Practical Ecommerce

Social Media: Create a Strategy for Your Online Store

Most of us are familiar with Facebook, Twitter, Flickr and other social networking sites. There has been quite a bit of coverage on how to use them, but how should an online merchant create an overall social media strategy?

First, Determine Your Goals

The first step to any social media strategy is first to determine the goals you want to achieve. Every company will have its own particular social media goals, but some to consider are: building awareness, increasing sales, educating customers, or generating leads.

Know Your Comfort Level

Now that you have goals in mind, it’s important to ask and answer some questions. Are you ready to truly interact with your customers? Can you handle negative feedback? How will you incorporate social media into your employees’ responsibilities? How will you measure if it’s working? How long will you try your strategy? Are you willing to experiment and take risks? It’s important to answer these in advance because social media revolves around two-way conversations. You need to be prepared to listen and act on what your customers say.

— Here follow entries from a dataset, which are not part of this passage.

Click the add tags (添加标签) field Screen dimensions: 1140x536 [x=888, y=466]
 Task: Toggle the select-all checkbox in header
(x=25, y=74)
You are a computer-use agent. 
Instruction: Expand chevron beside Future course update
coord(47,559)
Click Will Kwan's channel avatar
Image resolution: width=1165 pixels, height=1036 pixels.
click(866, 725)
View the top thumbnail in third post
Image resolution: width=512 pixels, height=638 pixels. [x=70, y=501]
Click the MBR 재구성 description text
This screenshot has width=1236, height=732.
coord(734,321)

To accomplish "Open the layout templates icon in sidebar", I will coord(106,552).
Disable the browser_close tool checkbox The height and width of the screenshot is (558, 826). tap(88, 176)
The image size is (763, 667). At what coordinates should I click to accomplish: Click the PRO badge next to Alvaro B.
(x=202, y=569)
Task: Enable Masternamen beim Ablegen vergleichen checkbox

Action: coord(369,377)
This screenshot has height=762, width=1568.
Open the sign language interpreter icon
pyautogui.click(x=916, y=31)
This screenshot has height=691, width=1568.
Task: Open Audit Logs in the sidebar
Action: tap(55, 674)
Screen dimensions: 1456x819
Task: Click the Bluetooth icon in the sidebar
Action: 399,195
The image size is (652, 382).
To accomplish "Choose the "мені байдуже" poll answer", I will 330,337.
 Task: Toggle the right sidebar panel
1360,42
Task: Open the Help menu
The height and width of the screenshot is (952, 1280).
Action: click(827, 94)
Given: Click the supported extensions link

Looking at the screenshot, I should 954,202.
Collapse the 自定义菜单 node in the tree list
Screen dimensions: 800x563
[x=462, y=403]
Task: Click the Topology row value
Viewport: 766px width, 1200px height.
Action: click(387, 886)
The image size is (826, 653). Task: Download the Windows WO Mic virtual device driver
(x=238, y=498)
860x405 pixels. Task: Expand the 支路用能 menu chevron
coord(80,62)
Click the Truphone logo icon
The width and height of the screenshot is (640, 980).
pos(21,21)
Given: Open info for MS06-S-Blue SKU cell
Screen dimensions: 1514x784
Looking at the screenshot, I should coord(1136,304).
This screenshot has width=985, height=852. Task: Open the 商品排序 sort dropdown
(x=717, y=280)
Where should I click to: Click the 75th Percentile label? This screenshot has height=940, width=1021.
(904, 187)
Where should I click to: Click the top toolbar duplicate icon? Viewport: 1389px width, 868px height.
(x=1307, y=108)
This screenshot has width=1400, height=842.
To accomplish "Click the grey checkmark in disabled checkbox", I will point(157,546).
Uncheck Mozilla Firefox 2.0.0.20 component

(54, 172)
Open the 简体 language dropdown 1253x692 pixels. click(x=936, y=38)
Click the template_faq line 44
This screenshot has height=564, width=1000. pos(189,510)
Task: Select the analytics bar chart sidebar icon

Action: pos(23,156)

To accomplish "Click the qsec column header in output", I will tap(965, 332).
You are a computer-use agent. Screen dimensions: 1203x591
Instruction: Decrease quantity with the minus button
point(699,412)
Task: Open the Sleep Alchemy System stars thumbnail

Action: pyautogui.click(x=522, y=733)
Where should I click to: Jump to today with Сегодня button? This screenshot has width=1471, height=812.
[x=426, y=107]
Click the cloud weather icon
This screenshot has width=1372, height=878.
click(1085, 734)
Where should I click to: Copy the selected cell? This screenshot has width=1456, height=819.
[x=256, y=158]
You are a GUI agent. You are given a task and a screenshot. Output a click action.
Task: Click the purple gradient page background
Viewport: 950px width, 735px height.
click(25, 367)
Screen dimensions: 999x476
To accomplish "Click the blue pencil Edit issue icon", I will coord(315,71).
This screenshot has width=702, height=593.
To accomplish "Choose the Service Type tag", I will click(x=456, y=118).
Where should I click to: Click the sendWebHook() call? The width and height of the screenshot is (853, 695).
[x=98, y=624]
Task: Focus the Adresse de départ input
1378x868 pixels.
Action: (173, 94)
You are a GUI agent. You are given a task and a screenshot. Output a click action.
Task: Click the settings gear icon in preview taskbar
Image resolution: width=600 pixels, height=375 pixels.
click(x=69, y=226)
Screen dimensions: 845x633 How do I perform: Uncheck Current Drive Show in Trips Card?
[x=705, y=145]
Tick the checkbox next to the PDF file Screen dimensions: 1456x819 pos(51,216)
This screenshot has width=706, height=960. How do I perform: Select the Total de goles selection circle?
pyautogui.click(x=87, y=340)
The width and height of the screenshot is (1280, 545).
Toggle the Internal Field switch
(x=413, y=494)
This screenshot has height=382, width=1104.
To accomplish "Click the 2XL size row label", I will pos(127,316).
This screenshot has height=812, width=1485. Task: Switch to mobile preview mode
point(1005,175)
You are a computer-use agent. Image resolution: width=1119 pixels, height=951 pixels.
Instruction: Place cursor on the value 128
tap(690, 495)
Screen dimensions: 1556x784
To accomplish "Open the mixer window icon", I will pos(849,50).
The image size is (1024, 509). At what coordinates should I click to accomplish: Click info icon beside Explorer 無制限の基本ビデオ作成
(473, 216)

Locate the Best Social Networks for Your Business

To understand how your customers may already be using social media, it’s vital to see what they’re already talking about, especially if it’s about your company or products. Listen to not only what your customers say, but also where and when they say it, and to whom. This will help you determine what social networks will be the most useful to
target.

To monitor what’s being said and finding where customers are, ecommerce companies should at least be using Google search for their name and their product names. While Google doesn’t index all the social networks, you’ll at least get an overall feel. Also, consider using a site like Find a Social Network and checking main social networks like LinkedIn, Twitter and Facebook, using the search function on those specific sites.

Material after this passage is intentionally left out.